_Exercise prompt_:
Look through the lines below and extract any with the word "EIROforum".
*** Block opens ***
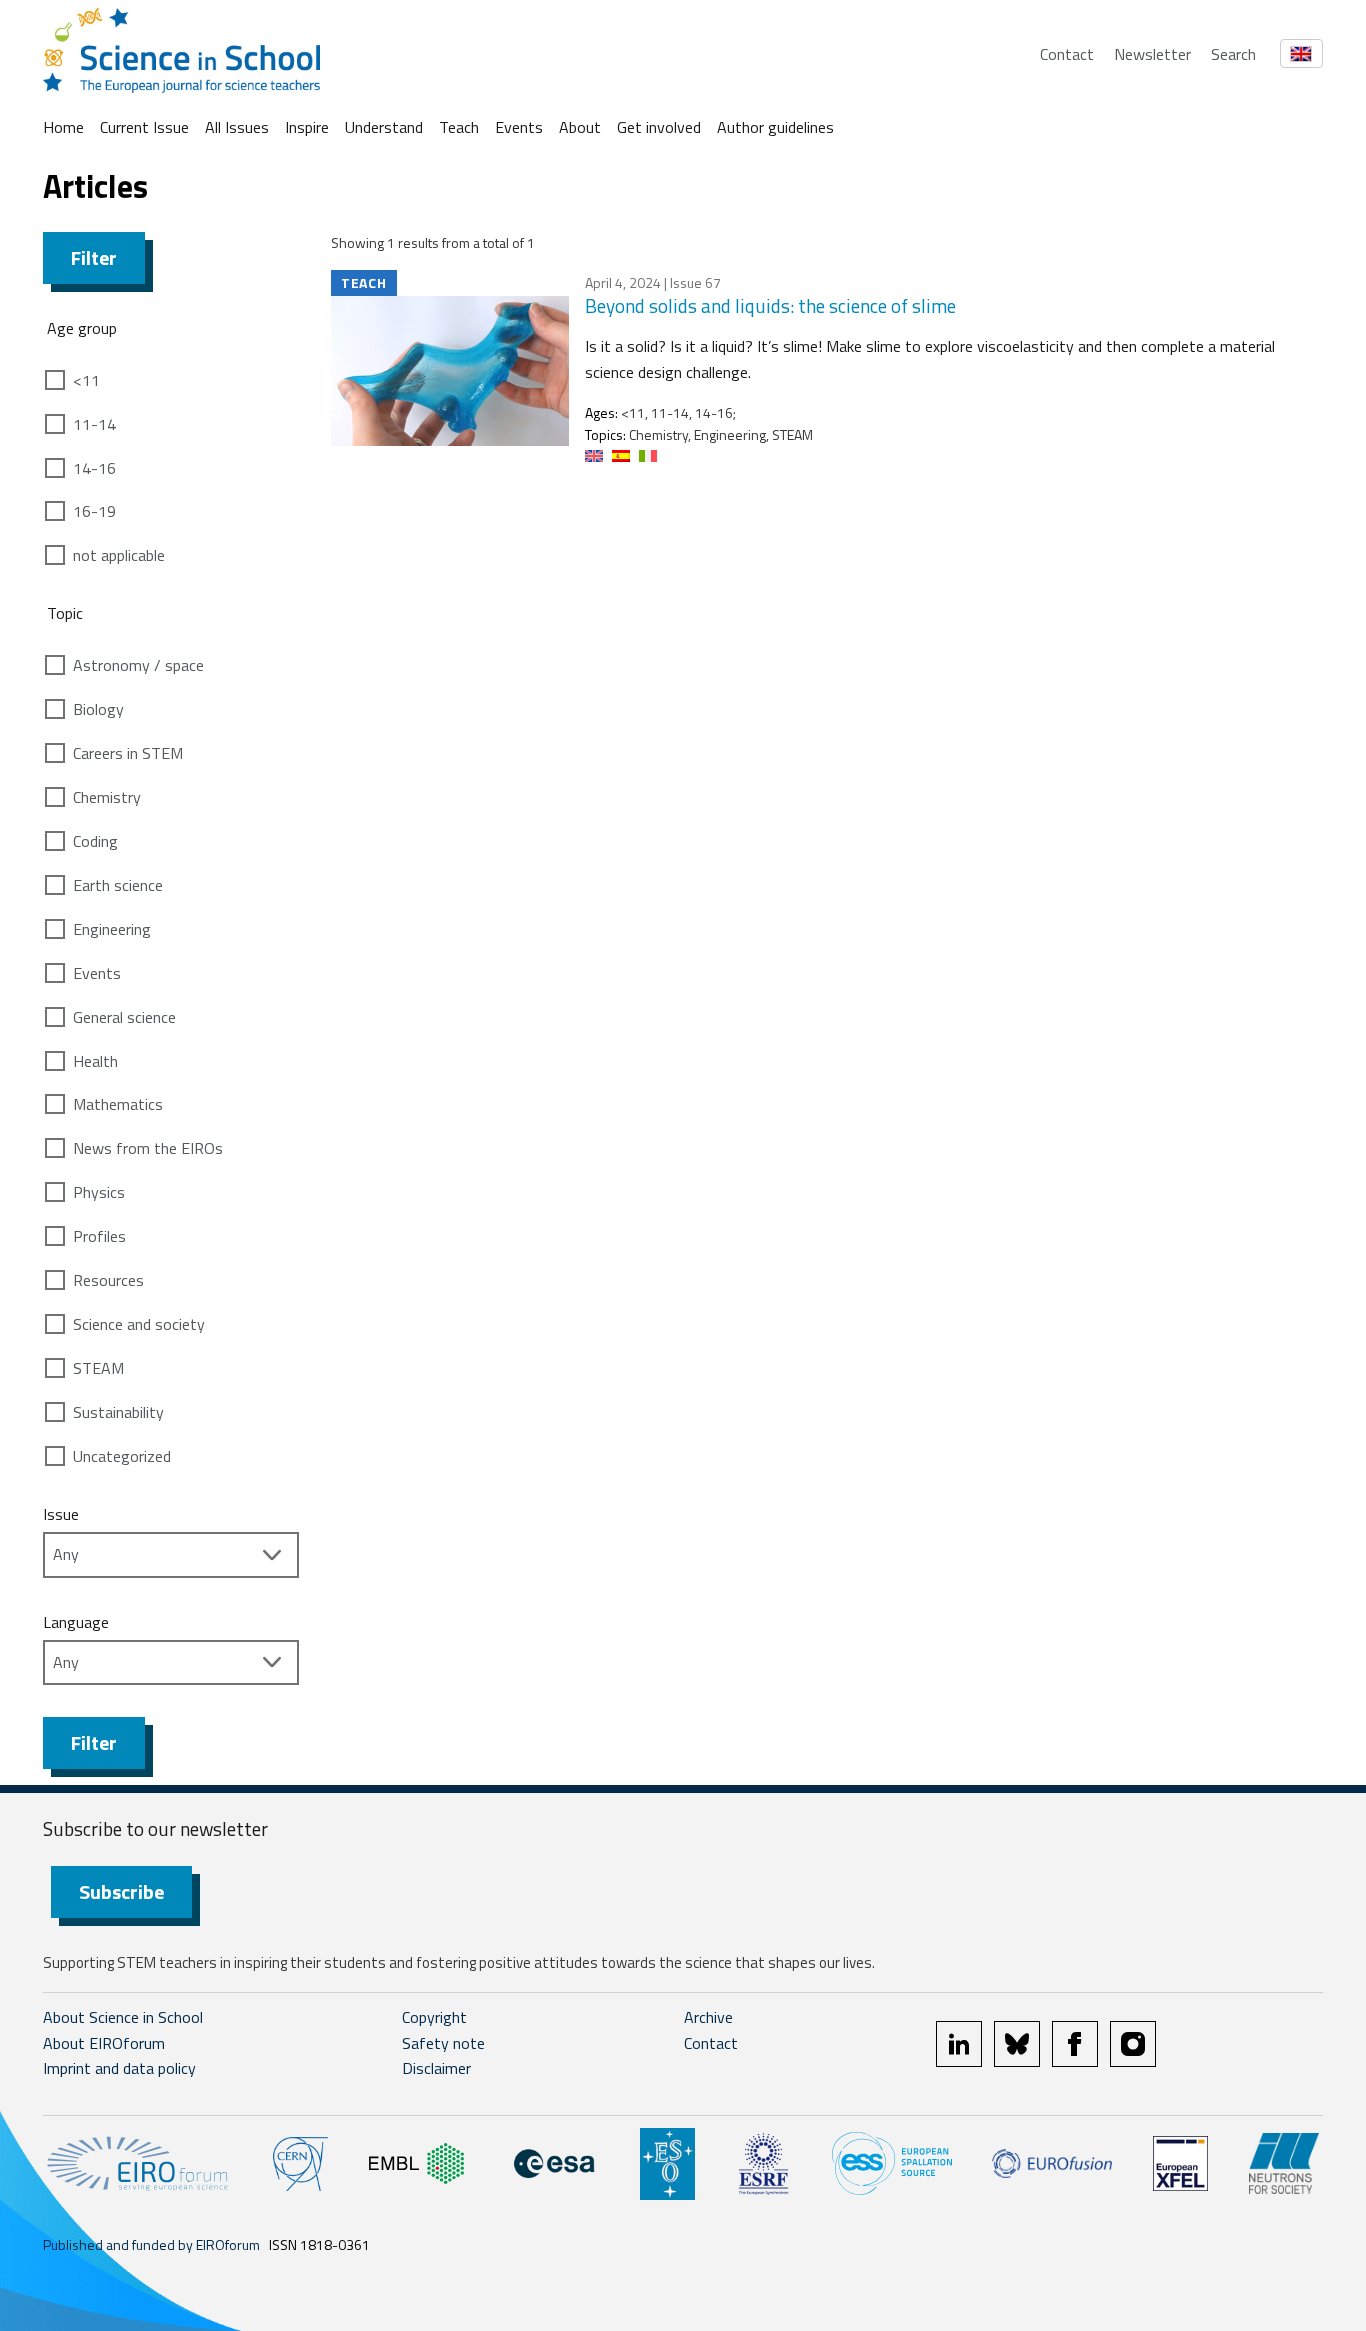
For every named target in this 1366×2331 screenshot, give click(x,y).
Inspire (307, 127)
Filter (94, 257)
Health (95, 1061)
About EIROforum (104, 2043)
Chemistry (107, 797)
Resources (108, 1280)
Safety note (443, 2043)
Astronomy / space (138, 665)
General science (124, 1017)
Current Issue (144, 127)
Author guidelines (775, 127)
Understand (384, 127)
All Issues (237, 127)
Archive (708, 2017)
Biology (98, 709)
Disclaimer (436, 2068)
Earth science (118, 885)
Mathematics (118, 1104)
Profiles (99, 1236)
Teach (459, 127)
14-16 (94, 468)
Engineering (112, 929)
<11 (86, 380)
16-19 (94, 511)
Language (76, 1622)
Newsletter (1152, 54)
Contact (1067, 54)
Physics (99, 1192)
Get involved (659, 127)
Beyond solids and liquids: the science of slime (770, 305)
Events (519, 127)
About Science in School (123, 2017)
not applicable (119, 555)
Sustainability (118, 1412)
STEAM (98, 1368)
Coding (95, 841)
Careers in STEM (128, 753)
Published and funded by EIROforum (151, 2244)
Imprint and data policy (119, 2068)
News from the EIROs (148, 1148)
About (580, 127)
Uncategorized (122, 1456)
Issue (61, 1514)
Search (1233, 54)
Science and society (139, 1324)
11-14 (94, 424)
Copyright (434, 2017)
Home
*** Block closes ***
_Output of the task_:
About EIROforum (104, 2043)
Published and funded by EIROforum (151, 2244)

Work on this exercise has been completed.